At the moment, these lakes abounding in carbonate are biologically rich and support life, spanning from microbes to flocks of flamingoes. These organisms have an impact on the lake’s chemistry, so researchers experimented in the lab with bottles of water, rich in carbonate at various chemical compositions to see how the lakes get phosphorus, and how the level of phosphorus concentrations could get in an environment that lacked life.

Solving an Ancient Question

The reason behind those high phosphorus levels is due to the waters’ carbonate content. In most lakes, calcium, the most abundant element found on Earth, binds to phosphorus to make solid calcium phosphate minerals, which cannot be accessed by life.

However, in waters rich in carbonate, the carbonate surpasses phosphate to link with calcium, leaving a part of the phosphate unaffected.

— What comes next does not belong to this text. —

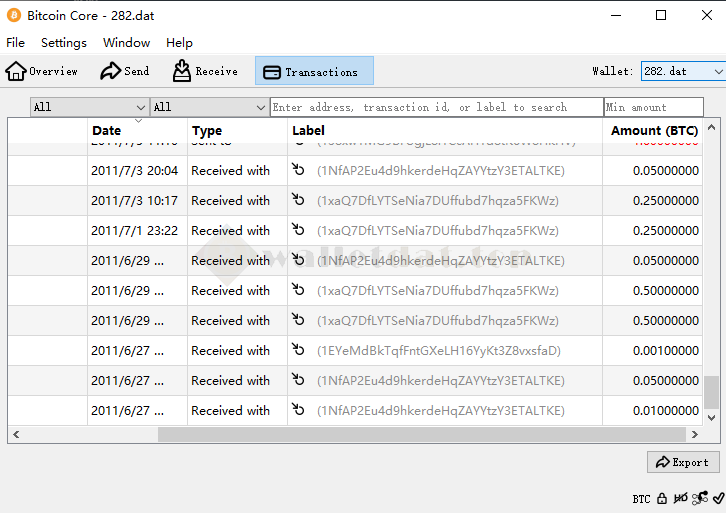
Task: Open the Window menu
Action: click(127, 43)
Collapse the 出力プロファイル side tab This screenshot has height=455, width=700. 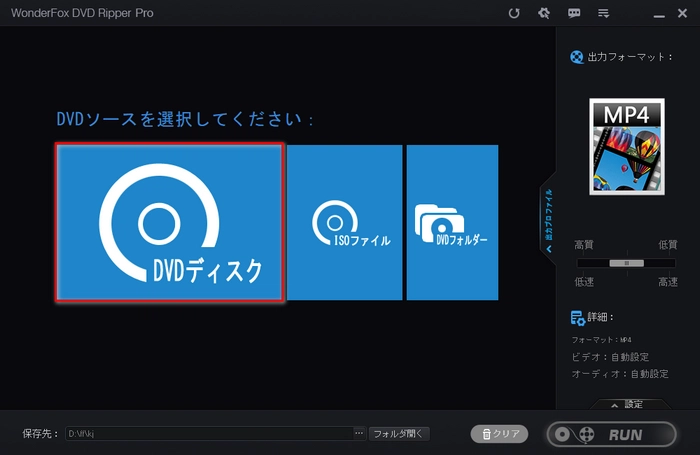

Laboratory experiments that merged ingredients at various concentrations demonstrate that calcium links to carbonate and leaves the phosphate alone in the water.

“It’s a straightforward idea, which is its appeal,” Toner said. “It solves the phosphate problem in an elegant and plausible way.”

Co-author of the research, David Catling, a University of Washington professor of Earth and space sciences explained:“The extremely high phosphate levels in these lakes and ponds would have driven reactions that put phosphorus into the molecular building blocks of RNA, proteins, and fats, all of which were needed to get life going.”

The carbon dioxide-abundant air on the early Earth, about four billion years ago, would have been perfect for producing such lakes and enabling them to get a maximum level of phosphorus. Lakes rich in carbonate are prone to form in atmospheres with high levels of carbon dioxide. Moreover, dioxide evaporates in water to create acid environments that effectively generate phosphorus from rocks.

“The early Earth was a volcanically active place, so you would have had lots of fresh volcanic rock reacting with carbon dioxide and supplying carbonate and phosphorus to lakes,” Toner said. “The early Earth could have hosted many carbonate-rich lakes, which would have had high enough phosphorus concentrations to get life started.”